WHAT THE TASK ASKS: What is needed is an exact copy of the lines in the listing below, from the one with "The width and height of the screenshot is (546, 206)." up to and including the one with "Task: Click the 종목명 column header", with no other lines.
═══ TASK INPUT
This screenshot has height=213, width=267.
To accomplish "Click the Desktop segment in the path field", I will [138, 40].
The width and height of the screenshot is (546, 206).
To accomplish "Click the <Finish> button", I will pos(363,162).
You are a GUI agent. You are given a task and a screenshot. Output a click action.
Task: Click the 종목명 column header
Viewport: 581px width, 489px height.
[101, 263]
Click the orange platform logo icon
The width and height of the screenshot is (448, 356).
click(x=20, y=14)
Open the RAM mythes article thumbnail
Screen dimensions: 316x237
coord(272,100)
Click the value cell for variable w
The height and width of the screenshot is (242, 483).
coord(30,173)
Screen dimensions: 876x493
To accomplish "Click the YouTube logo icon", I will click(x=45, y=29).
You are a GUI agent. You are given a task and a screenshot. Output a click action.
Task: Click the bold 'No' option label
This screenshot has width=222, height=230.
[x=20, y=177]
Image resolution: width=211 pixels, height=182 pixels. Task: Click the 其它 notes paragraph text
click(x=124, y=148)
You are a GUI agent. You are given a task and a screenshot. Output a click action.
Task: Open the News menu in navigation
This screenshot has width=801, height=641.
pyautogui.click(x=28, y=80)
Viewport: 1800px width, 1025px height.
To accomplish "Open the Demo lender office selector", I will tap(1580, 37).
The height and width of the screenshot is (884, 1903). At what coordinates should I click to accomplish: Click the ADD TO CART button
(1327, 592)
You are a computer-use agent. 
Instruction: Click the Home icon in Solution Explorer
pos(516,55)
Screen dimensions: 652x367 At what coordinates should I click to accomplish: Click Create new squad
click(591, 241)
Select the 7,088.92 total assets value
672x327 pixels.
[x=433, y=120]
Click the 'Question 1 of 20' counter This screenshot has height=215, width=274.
══════
COMPLETED EXERCISE:
The width and height of the screenshot is (546, 206).
To accomplish "Click the <Finish> button", I will pos(363,162).
You are a GUI agent. You are given a task and a screenshot. Output a click action.
Task: Click the 종목명 column header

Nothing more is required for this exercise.